The "Breaking Bad" star said, "And I realized, 'Oh my God, if there’s one, there’s two, and if there’s two, there are 20 blind spots that I have ... what else am I blind to?' If we’re taking up space with a very palatable play from the 1980s where rich old white people can laugh at white supremacists and say, 'Shame on you,' and have a good night in the theater, things need to change, I need to change."
Cranston declined the offer from the playhouse.
"If you find a play that you need an old white guy to act in, then maybe I can be available for that," Cranston told Matt Shakman, Geffen's artistic director.
Shakman approached Cranston with a different opportunity. Cranston agreed to join the production of "Power of Sail" and play the role of Charles Nichols, a "free-speech absolutist" professor who argues, "The answer to hate speech is more speech."
The synopsis of "Power of Sail" from Geffen Playhouse:
Distinguished Harvard professor Charles Nichols (Emmy & Tony Award winner Bryan Cranston) finds himself in hot water after inviting an incendiary white nationalist to speak at his annual symposium. His colleagues are concerned, his students are in revolt, but Charles is undeterred in his plot to expose and academically thrash his invited guest. This profoundly relevant new play by Paul Grellong (The Boys, Manuscript) examines the insidiousness of hate disguised as free speech and the question of who ultimately pays the price.
The Los Angeles Times wrote, "For Cranston, 'Power of Sail' meets that criterion with its pointed critique of America’s devotion to the primacy of free speech."
The play cites philosopher Karl Popper's "paradox of tolerance" from his 1945 book "The Open Society and Its Enemies."
Unlimited tolerance must lead to the disappearance of tolerance. If we extend unlimited tolerance even to those who are intolerant, if we are not prepared to defend a tolerant society against the onslaught of the intolerant, then the tolerant will be destroyed, and tolerance with them. — In this formulation, I do not imply, for instance, that we should always suppress the utterance of intolerant philosophies; as long as we can counter them by rational argument and keep them in check by public opinion, suppression would certainly be unwise. But we should claim the right to suppress them if necessary even by force; for it may easily turn out that they are not prepared to meet us on the level of rational argument, but begin by denouncing all argument; they may forbid their followers to listen to rational argument, because it is deceptive, and teach them to answer arguments by the use of their fists or pistols. We should therefore claim, in the name of tolerance, the right not to tolerate the intolerant. We should claim that any movement preaching intolerance places itself outside the law, and we should consider incitement to intolerance and persecution as criminal, in the same way as we should consider incitement to murder, or to kidnapping, or to the revival of the slave trade, as criminal.

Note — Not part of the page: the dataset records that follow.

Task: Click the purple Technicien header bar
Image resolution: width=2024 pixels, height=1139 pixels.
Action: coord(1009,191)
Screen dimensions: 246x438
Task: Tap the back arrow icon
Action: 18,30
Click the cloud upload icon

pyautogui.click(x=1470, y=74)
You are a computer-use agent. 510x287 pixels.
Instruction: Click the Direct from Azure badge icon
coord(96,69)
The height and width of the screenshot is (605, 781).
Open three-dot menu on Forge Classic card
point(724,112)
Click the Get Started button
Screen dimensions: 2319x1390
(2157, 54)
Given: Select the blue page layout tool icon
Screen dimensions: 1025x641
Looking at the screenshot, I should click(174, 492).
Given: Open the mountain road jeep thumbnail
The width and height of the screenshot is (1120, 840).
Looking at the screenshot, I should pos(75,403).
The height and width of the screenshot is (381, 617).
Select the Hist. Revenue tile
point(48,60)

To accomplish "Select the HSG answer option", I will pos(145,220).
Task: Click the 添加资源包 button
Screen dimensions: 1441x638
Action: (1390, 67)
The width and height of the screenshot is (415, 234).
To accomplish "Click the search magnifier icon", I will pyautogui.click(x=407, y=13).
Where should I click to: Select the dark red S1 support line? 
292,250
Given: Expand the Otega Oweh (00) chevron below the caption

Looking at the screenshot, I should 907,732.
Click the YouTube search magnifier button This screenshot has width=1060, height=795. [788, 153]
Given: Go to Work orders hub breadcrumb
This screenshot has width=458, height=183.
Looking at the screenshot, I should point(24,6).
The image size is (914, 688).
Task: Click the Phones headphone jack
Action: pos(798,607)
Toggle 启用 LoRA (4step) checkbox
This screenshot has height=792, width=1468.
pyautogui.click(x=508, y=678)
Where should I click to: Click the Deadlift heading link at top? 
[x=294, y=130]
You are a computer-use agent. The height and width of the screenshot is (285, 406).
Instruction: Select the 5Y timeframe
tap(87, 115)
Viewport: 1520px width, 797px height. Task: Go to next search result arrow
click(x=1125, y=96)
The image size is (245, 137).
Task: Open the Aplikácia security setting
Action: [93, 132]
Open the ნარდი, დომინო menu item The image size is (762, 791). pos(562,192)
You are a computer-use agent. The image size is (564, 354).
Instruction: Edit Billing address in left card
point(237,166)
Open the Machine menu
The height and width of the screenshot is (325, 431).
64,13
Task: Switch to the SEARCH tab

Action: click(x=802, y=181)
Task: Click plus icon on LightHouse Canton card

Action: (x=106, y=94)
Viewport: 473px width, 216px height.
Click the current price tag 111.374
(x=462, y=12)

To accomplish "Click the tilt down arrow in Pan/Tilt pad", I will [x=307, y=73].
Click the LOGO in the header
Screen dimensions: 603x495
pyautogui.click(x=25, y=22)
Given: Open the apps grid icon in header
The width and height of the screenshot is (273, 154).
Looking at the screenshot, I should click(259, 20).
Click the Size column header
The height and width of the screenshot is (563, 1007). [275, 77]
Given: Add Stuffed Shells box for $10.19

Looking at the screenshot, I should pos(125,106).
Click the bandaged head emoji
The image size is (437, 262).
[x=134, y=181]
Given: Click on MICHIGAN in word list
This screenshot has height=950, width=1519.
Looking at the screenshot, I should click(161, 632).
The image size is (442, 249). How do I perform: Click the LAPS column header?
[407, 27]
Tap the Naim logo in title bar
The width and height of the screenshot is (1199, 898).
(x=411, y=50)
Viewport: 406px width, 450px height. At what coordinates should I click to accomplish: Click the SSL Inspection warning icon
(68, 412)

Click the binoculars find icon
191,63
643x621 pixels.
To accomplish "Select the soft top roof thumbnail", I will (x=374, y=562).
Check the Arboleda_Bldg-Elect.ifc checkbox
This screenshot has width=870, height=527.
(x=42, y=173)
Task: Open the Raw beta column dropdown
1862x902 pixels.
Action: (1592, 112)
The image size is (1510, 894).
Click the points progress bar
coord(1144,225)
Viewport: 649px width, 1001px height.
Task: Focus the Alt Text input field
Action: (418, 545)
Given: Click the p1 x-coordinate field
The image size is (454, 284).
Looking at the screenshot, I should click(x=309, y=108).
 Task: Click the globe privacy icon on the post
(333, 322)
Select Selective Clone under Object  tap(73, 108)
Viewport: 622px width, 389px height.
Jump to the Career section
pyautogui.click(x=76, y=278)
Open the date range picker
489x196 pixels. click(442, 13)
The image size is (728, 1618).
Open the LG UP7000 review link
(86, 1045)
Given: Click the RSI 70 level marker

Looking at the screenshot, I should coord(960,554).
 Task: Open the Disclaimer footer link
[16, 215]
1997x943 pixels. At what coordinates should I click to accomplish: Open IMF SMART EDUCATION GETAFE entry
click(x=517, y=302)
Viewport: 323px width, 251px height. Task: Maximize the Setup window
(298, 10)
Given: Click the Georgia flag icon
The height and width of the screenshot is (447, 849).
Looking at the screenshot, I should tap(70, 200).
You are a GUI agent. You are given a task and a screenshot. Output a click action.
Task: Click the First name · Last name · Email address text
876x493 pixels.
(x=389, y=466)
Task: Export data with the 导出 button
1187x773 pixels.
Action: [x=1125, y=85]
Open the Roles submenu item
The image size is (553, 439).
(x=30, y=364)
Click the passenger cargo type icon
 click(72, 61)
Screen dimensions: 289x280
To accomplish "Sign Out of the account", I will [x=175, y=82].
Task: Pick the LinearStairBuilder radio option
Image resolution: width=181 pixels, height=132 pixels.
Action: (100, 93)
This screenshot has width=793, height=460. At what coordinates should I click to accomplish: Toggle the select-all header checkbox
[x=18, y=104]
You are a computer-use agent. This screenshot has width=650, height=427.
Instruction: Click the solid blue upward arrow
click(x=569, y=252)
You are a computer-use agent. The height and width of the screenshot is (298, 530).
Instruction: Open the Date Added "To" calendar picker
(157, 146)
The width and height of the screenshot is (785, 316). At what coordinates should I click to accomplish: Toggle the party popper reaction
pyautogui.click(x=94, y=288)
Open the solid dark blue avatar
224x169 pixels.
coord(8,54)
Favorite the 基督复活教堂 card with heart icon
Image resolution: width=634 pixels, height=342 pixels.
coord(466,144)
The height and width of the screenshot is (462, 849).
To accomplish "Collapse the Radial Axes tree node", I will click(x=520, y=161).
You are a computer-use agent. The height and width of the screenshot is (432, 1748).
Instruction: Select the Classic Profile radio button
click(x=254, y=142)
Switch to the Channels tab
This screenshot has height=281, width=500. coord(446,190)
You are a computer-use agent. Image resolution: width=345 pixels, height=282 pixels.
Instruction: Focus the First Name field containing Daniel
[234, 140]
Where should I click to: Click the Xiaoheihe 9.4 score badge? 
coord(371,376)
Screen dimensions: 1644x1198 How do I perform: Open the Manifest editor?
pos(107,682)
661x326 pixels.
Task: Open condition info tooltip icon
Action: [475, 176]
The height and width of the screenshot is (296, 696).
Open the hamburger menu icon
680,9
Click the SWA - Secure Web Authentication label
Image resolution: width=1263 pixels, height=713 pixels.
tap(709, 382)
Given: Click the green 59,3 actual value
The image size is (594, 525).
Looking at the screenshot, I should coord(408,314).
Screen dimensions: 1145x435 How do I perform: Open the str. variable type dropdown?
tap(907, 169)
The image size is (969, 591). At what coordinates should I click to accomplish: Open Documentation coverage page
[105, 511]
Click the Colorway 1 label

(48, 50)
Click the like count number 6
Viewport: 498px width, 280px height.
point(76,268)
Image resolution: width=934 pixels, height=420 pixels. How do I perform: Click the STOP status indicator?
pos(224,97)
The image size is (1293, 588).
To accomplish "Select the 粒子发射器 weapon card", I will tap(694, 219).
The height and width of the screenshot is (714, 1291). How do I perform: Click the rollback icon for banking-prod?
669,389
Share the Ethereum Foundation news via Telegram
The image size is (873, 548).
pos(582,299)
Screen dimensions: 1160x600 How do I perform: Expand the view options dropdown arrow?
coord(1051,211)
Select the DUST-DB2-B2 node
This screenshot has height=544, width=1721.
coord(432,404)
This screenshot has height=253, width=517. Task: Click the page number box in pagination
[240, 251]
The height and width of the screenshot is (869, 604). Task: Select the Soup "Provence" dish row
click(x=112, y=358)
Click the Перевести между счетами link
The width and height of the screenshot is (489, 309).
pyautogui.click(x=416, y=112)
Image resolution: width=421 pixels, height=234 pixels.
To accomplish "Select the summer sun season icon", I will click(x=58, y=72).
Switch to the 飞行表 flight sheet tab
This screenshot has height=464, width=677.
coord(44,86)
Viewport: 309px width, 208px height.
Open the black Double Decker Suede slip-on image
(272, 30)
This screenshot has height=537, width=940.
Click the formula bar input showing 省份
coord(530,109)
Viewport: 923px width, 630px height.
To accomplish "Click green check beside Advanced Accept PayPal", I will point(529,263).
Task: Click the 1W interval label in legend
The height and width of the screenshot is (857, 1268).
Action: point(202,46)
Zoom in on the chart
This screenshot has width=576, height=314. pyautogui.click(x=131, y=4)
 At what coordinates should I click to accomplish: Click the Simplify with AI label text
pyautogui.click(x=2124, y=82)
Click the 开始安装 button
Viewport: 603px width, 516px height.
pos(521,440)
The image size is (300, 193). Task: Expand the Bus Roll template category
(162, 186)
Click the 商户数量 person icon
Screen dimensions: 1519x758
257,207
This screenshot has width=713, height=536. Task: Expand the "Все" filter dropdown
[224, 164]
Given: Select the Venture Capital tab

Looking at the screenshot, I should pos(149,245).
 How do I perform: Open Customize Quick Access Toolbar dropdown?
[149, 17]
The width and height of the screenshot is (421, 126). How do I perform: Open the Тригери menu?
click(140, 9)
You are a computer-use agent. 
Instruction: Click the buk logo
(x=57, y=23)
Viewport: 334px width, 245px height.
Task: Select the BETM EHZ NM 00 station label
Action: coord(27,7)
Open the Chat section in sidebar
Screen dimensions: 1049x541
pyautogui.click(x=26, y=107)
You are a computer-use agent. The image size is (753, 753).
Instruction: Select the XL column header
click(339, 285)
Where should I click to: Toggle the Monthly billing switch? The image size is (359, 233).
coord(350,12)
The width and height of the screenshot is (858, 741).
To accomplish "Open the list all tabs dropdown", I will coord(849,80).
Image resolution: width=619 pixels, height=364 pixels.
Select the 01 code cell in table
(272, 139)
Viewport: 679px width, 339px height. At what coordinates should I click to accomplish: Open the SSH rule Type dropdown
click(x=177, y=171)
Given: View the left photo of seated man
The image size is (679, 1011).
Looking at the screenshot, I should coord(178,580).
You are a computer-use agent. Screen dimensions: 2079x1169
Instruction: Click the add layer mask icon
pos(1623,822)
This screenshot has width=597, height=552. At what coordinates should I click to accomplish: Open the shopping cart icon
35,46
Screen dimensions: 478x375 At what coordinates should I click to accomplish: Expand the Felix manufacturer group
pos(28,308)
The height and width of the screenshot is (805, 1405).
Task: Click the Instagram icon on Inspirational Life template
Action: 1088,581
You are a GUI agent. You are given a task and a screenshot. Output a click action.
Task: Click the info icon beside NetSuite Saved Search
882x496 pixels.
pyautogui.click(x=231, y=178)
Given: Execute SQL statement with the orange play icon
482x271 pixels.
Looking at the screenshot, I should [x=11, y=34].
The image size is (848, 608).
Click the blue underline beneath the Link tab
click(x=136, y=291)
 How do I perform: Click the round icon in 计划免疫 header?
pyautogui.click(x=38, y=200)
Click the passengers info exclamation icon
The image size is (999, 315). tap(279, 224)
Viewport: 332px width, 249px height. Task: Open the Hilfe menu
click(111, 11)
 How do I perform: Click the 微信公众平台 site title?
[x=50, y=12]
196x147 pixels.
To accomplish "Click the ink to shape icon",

The Los Angeles Times noted that Cranston is "taken with the theory."
Cranston told the newspaper, "There need to be barriers, there need to be guard rails. If someone wants to say the Holocaust was a hoax, which is against history ... to give a person space to amplify that speech is not tolerance. It’s abusive."
At the end of the interview, Cranston said, "Somewhere in this more hardened world — this less civil world that we find ourselves in — someplace, somewhere, lives forgiveness."